WHAT IS EXPECTED => Would you restate all the data that follows, word for word?

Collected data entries

═══

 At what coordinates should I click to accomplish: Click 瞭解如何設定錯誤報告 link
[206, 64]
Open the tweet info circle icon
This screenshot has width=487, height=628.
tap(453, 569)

═══

RESULT OF THE EXERCISE =>
 At what coordinates should I click to accomplish: Click 瞭解如何設定錯誤報告 link
[206, 64]
Open the tweet info circle icon
This screenshot has width=487, height=628.
tap(453, 569)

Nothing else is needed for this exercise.